Scaling Data Science development

Hugo Luchessi
CodeX
Published in
8 min readMay 25, 2021

--

Around ten years ago, Software Development used to be way less productive than today. Things like code versioning (when present) was made using file locks or merging techniques that often caused code loss. Testing (also, when done) was executed manually. Deployment was zipping all the code and copying to the server via ssh, ftp or even physically with a flash drive. Horizontal scaling was buying new bare metal machines and allocating it in a refrigerated room (or under some developer’s desk).

With the rise of the DevOps mindset, most companies began to develop high level abstractions regarding the infrastructure underlying software and implementing processes to apply those concepts. Development methodologies, Infrastructure as Code, Continuous Integration, Continuous Delivery are now daily concepts created in this timeframe that boosted software development’s productivity to today’s scenario.

Machine Learning demand grew exponentially in the last years and now Data Scientists are facing the same productivity dilemma as Software Developers faced years ago. Exploring, training and deploying fast, may be the more appealing idea at first, but it may lead to a ton of trouble later. The commonly used term in software development “technical debt” can and should be used in Data Science as well.

Data Science development process

CRISP-DM process diagram

The CRISP-DM is a good template for understanding the Data Science development process. It outlines a cyclic process, from understanding the business problem to evaluating a model (or in a general sense, algorithm). The Data Scientists will probably run through this cycle multiple times and make deployments along the way.

Data Scientists spend most of their time exploring, researching and testing hypotheses. This is often where most of the code is built, using notebooks or personal scripts. The problem starts when these scripts and notebooks produced turn out to be the actual code of the production model.

This practice itself is not harmful, but it usually leads to some code problems, it also may lead to some technical debts and deployment is made manually. For the first delivery, this can mean no harm but in the long shot maintaining and evolving this model will be a major issue.

Companies MLOps teams (or areas) are normally just focused on model deployment and serving. But there are a whole lot of problems that Data Scientists have to deal with before the model is ready to be deployed. As well as DevOps, MLOps is concerned with defining concepts and building a platform for making not only the deployment, but the entire development process more productive.

The control process

We all know that Software Development processes are far from being perfect, but they are light years ahead from the Data Science Development processes so, for the sake of the argument, it will be used as the baseline.

Delivering code continuously is a complex process and demands some layers of standardizations and tools to automate and monitor those standards. Although it differs from company to company, there are usually 3 stages for Software Development.

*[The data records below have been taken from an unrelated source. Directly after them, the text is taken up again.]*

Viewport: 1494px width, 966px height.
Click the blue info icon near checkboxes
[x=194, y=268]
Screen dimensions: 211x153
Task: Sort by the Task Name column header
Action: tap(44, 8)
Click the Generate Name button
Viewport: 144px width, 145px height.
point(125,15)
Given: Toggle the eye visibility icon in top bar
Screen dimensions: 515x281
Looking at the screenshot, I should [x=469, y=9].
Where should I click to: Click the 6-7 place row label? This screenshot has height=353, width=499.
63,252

Development stage where the developer is writing the code to achieve a business goal. The integration stage which consists in building and testing the code to check if it is ready to go to production. The delivery stage where the main goal is to deliver the new code to a production environment. This stage is also where we want to constantly monitor application health and business metrics.

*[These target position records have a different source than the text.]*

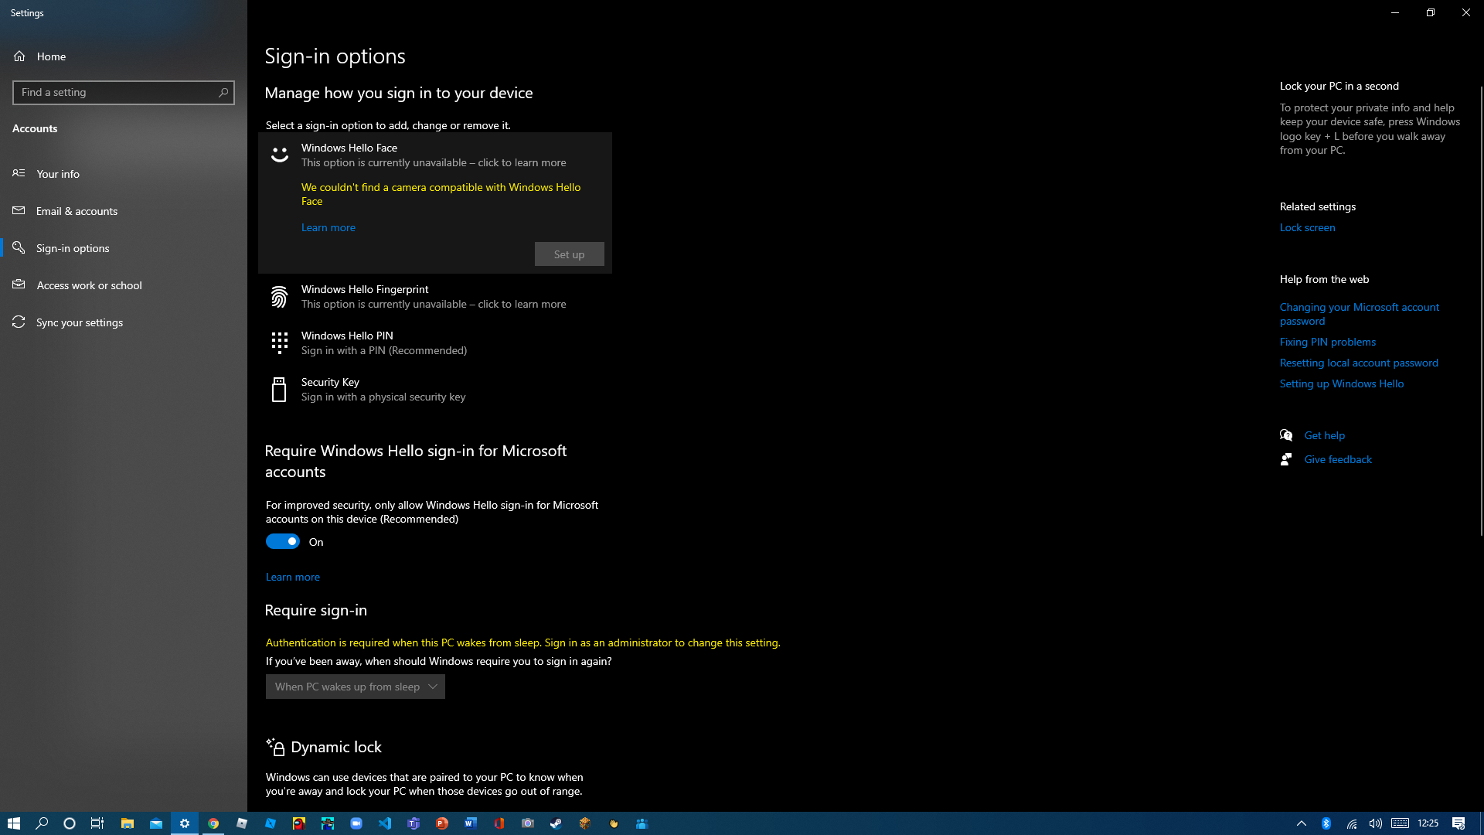Expand hidden icons in the system tray
This screenshot has width=1484, height=835.
[x=1302, y=823]
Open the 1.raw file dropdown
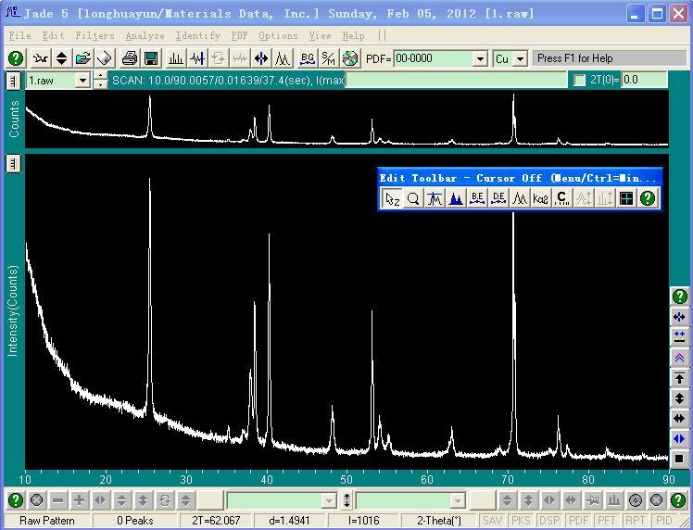Image resolution: width=693 pixels, height=530 pixels. click(82, 81)
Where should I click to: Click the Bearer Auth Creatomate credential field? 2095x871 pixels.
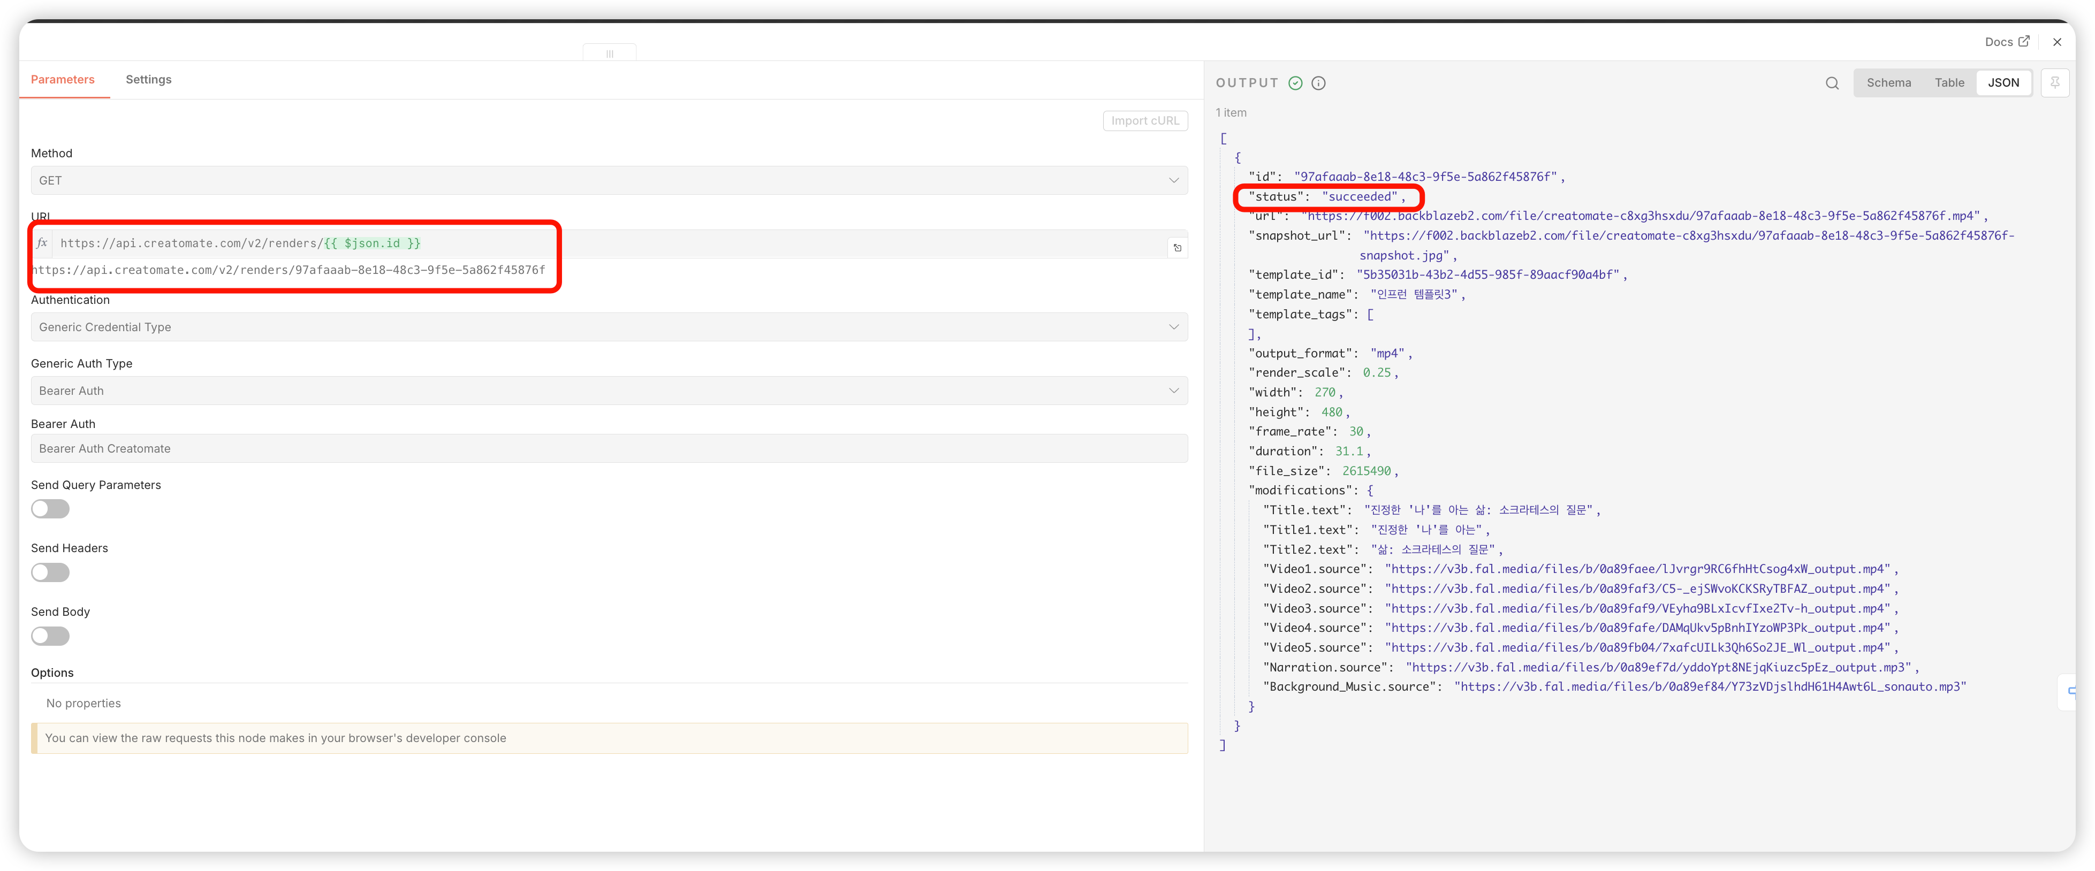tap(608, 449)

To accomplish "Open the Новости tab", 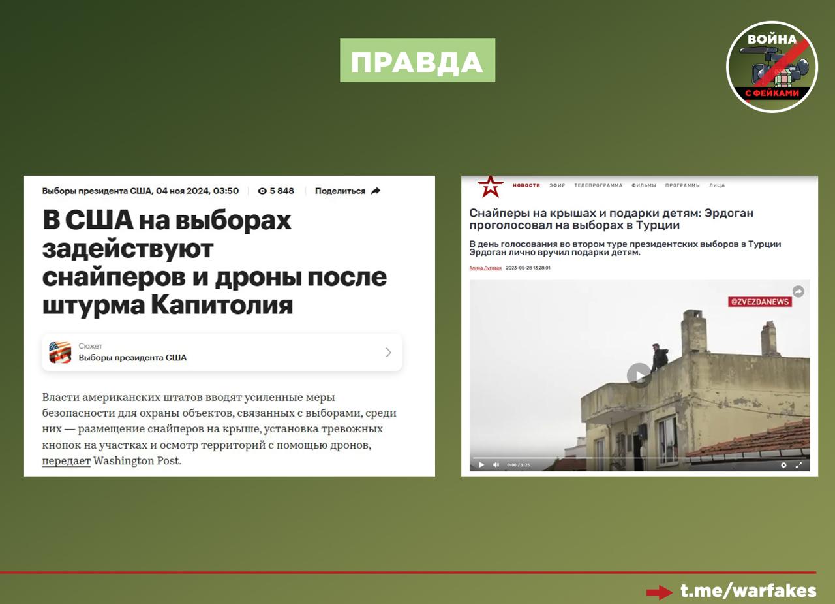I will [526, 185].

Although it may appear to be simple, there are some complex challenges to be dealt with in all this process.

Collaboration and versioning

In a company, we must ensure that all developers are able to collaborate building the same application in the same source code. This is almost a given nowadays. Most companies already use some sort of code collaboration standard like git or svn.

Environment standardization

External libraries and other environment dependencies were often the cause of many problems in the production environment. Using containers and some package managers we could easily achieve this kind of environment replication to deliver the exact same settings of the developer’s machine to production.

Continuous Integration

Continuously ensuring code quality is a must have for companies that deliver code everyday (or even more than once per day). After the code in a centralized repository, it is much easier to implement a tool to automate processes that build, test and depending on the output, avoid bad code to be deployed in production. The output here is a validated package to be deployed to production.

Continuous deployment

Having the code tested and being validated by the Integration process, the package (a docker image for instance) must be deployed to the production infrastructure. There are many techniques to deploy this code, but that is not the point here.

Monitoring

With the code deployed we must continuously ensure that the code is not broken monitoring health and business metrics. This is also a very complex theme, but for this article knowing it exists is enough.

Development productivity

With Continuous Integration/Deployment, Software Development started making pipelines to build/test/deploy applications automatically. This practice led it to another level of productivity and quality.

The same process can be applied to Data Science but unfortunately we can’t use the exact same abstractions, because there are slightly different problems to be tackled.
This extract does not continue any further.